Dissen, who has worked extensively on a national level as a representative for sustainable food systems, adds that issues of sustainability and environmental awareness have been “innately important” to residents of Appalachia for centuries. “A lot of the folks here were impoverished, so by nature, you’d never throw anything out. You canned, you pickled, you preserved. If you slaughtered a hog, you used every single part of it, not because it was a Brooklyn DIY trend of the moment; it was because if you didn’t do that, you couldn’t feed your family,” Dissen explains. “That is our heritage, and now we take those traditions and use them to create a modern Appalachian cuisine. These are flavors you don’t find anywhere else.”
Chai Pani chef and James Beard Award nominee Meherwan Irani came away with a different perspective. As an Indian immigrant, Irani notes, “I had begun to feel really stuck in what I am doing and how I’m doing it, but it was like a lightbulb just went off this week. I have the opportunity now not just to tell the story of Indian food but to really weave in the story of Asheville. It really helped to fire up the whole creative machine again.
“If an Indian family were to move to Appalachia with no idea how to access the ingredients from home, they’d still figure out a way to make the food from home with what they found here,” Irani continues. “So [the question is], how can I actually cook Indian food with what I have around me?”

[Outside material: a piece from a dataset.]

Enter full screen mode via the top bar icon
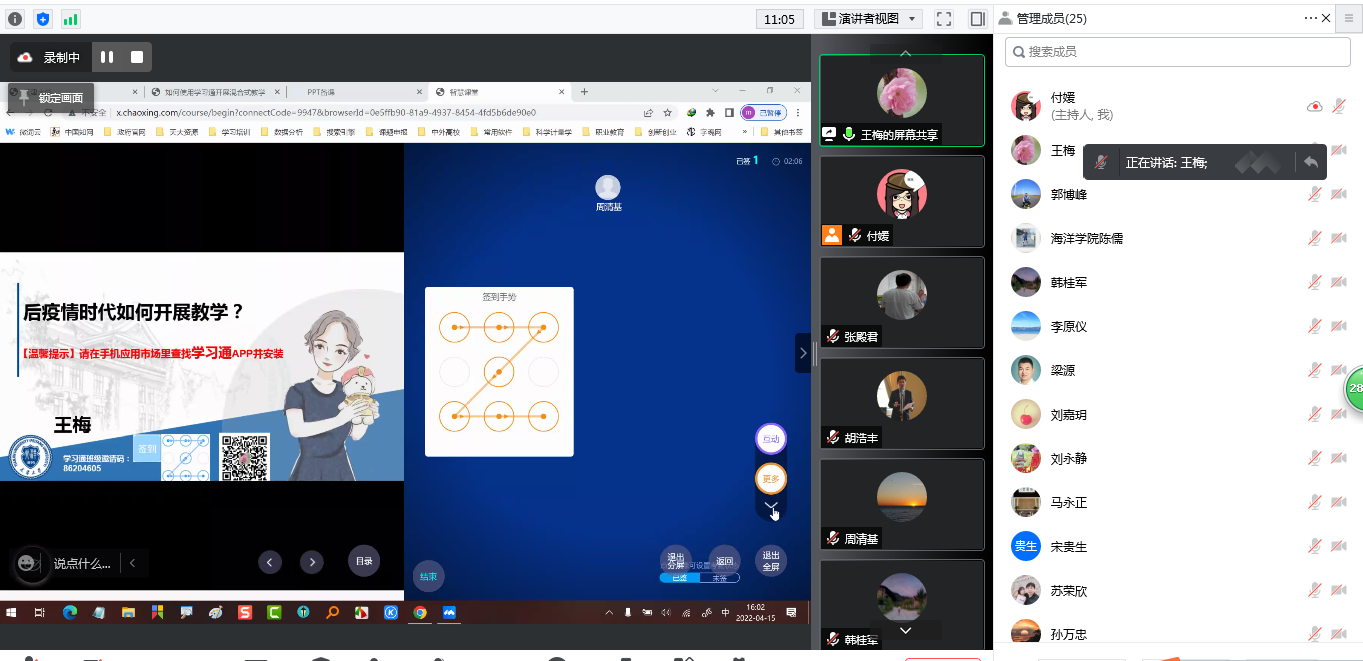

Irani, whose restaurant’s motto has always been “Namaste Y’all,” adds, “Instead of that just being a nod to being an Indian in the South, I want it to become a mantra for having a sense of place in the South.”
Milton says the salon also focused on the idea of preserving a sense of place and community in food and the importance of constantly working to improve the understanding of Appalachia and the region’s heritage. He also says there was discussion of how shifting from local to regional sourcing is “a big step in the right direction.”

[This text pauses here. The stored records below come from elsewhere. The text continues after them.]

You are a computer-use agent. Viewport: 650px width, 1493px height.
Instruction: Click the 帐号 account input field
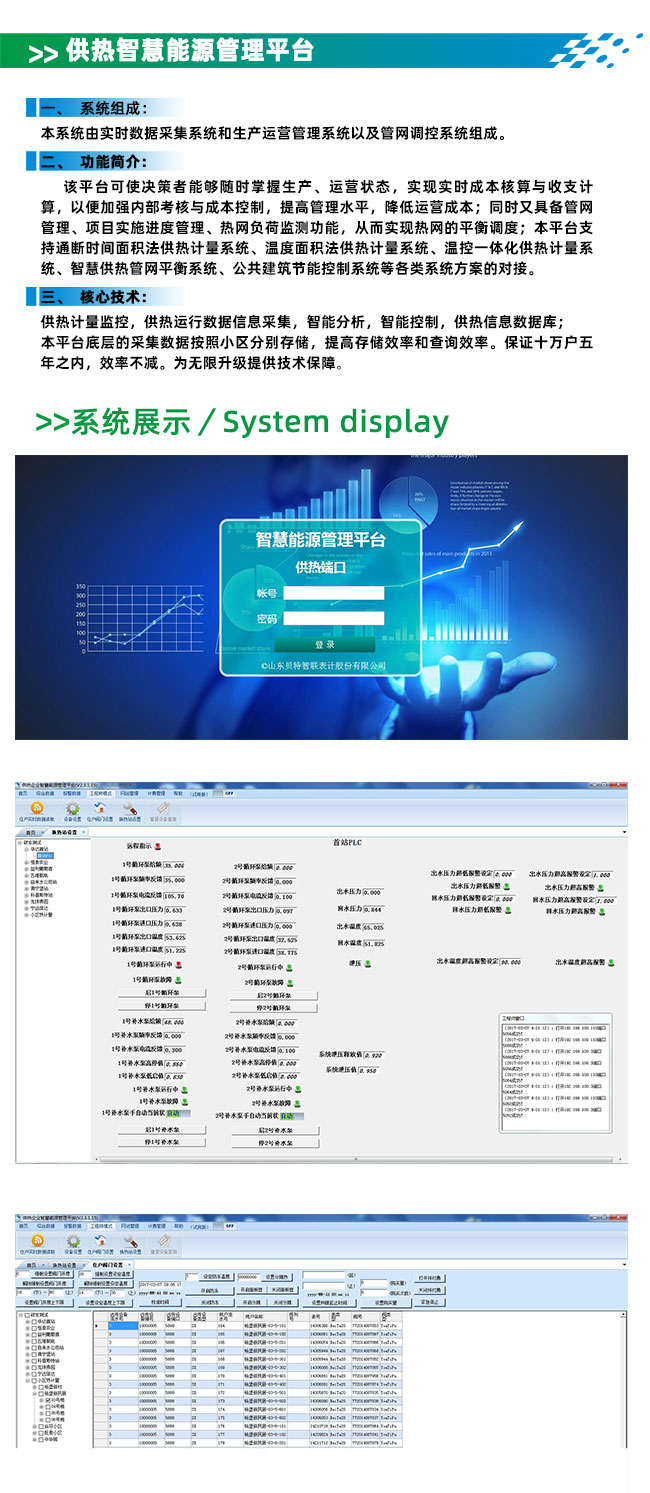point(333,593)
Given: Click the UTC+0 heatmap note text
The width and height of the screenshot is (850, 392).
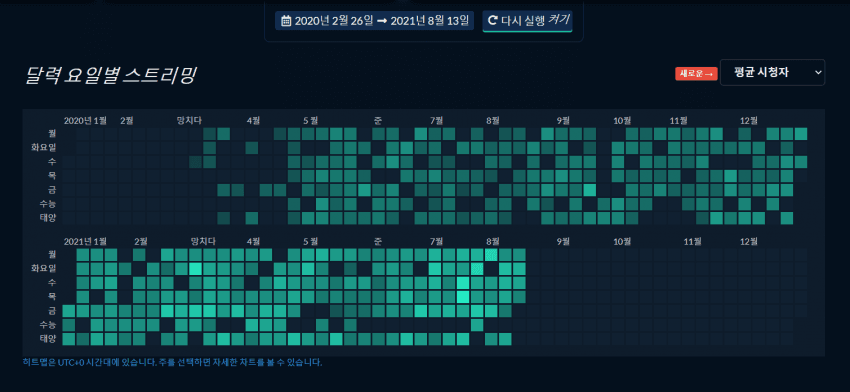Looking at the screenshot, I should (172, 362).
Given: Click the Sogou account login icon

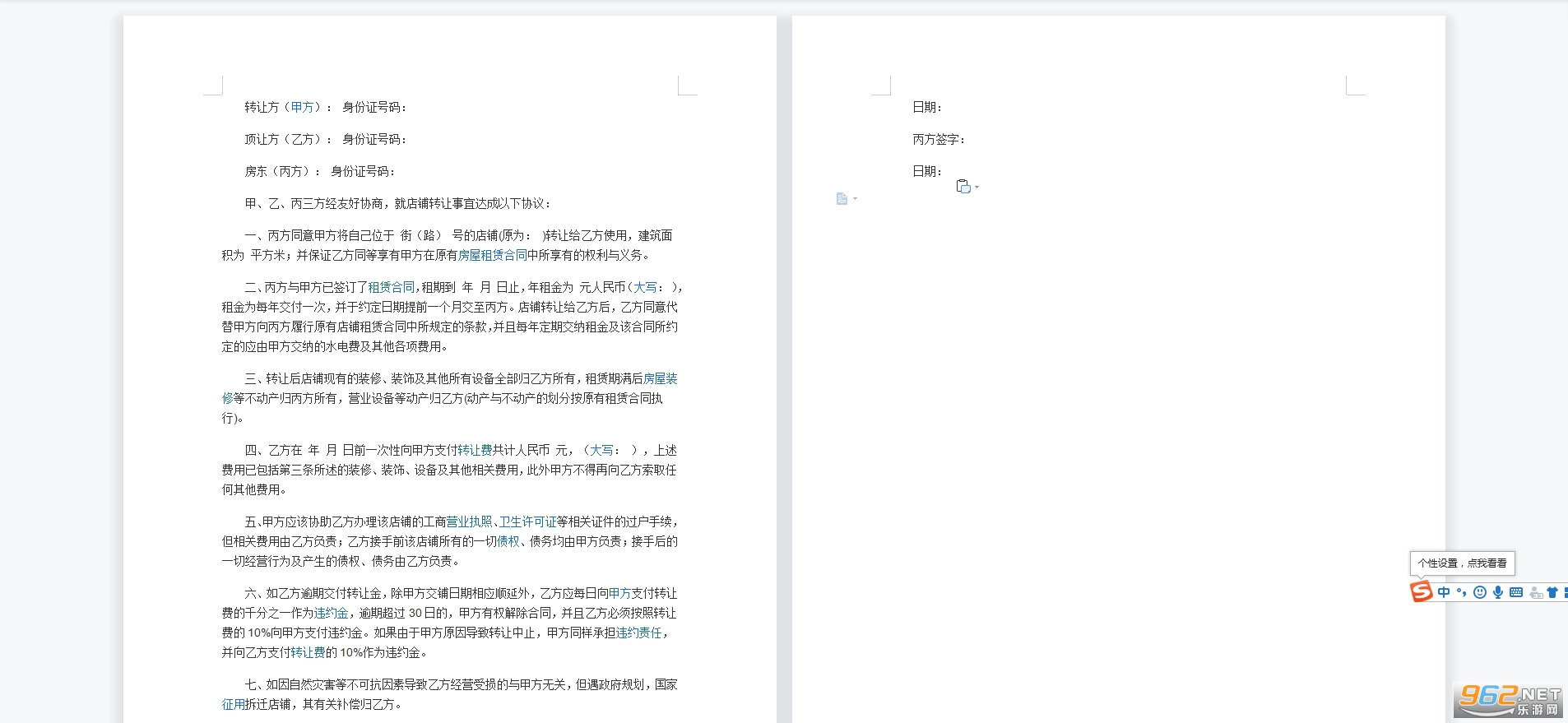Looking at the screenshot, I should click(x=1535, y=592).
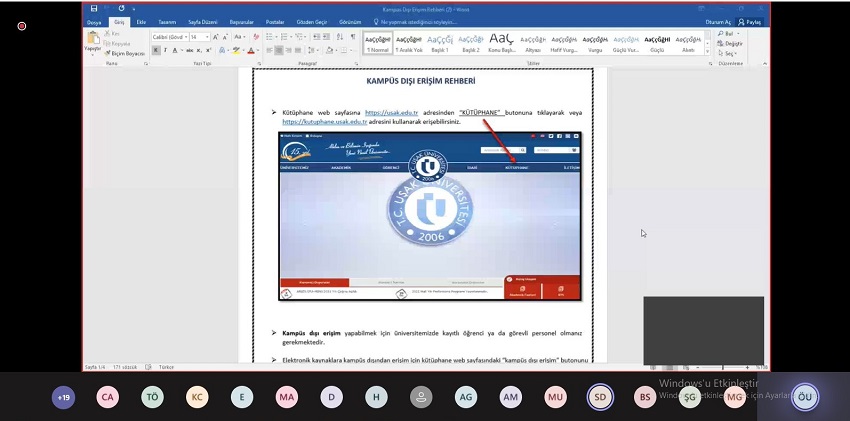This screenshot has height=421, width=850.
Task: Click the Save icon in title bar
Action: (94, 8)
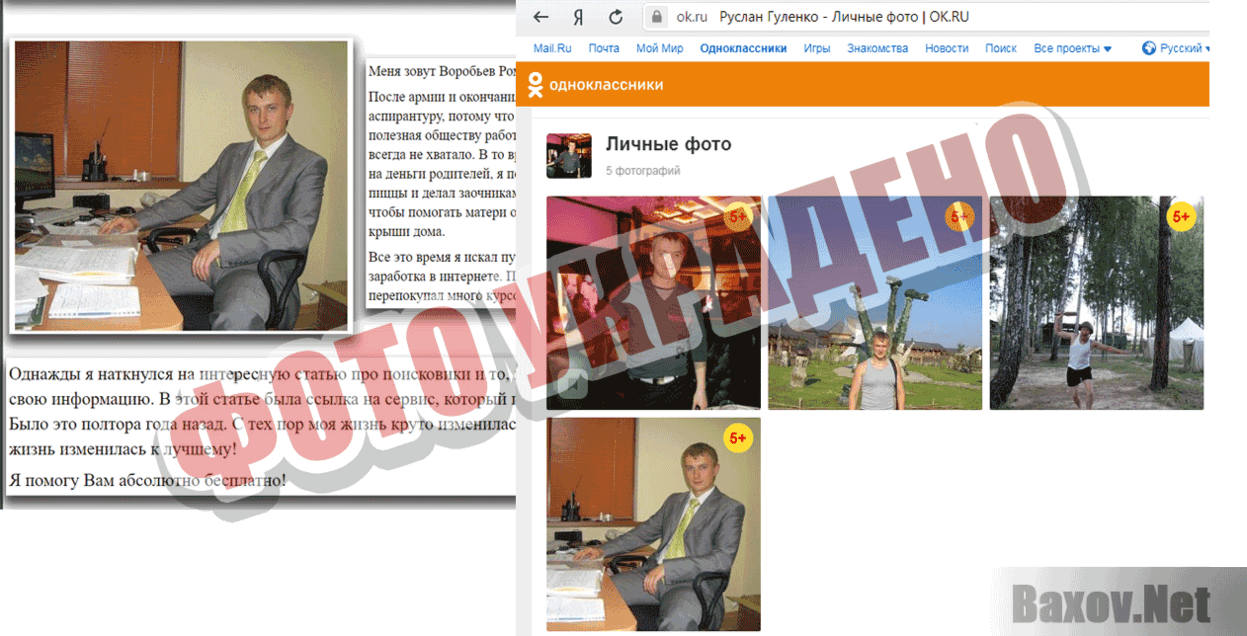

“We have to look at how we work with farmers. We can’t keep working in a symbiotic way anymore, but looking at it as a true partnership and understanding what it is to be a farmer,” he continues. “It gets lost for a lot of chefs that there is a lot of work that goes into that piece of squash that you ordered. There are rotational crops that the farmers might not even be able to sell, and that that’s why the price is different [for those]. So it really takes an understanding of what it takes to get the food to you and, from the farmers side, an understanding of the sheer economics of being a chef. We can all build on that.”

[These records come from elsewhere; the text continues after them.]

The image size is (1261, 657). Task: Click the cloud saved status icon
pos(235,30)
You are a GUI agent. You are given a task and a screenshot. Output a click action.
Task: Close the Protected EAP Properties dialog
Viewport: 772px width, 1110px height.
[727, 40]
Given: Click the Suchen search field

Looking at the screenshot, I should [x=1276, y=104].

Dissen adds that during the discussions, a lot of energy was directed at identifying values. “Community, family, sustainability, preservation: These are bigger-picture issues that come up nationally,” he says. “What can we do to be more effective in our communities? What about food deserts and childhood nutrition?”
“We really started working with coal miners and really dealing with a lot of aspects of rural law as a way to look at how we could effect social change through the lens of food,” says Milton, who routinely works to use Appalachian traditions to bring change through food with organizations such as the Appalachian Food Summit, Grow Appalachia and the Virginia Food Heritage Project.
“A lot us had been doing this well before anyone took notice that Appalachia even had a cuisine, and now it’s getting a little harder because there is a spotlight on it,” he continues. “We just want to make sure that things are done properly, and with a lot of respect, and in a way that can benefit Appalachia as a whole and not just a single restaurateur.”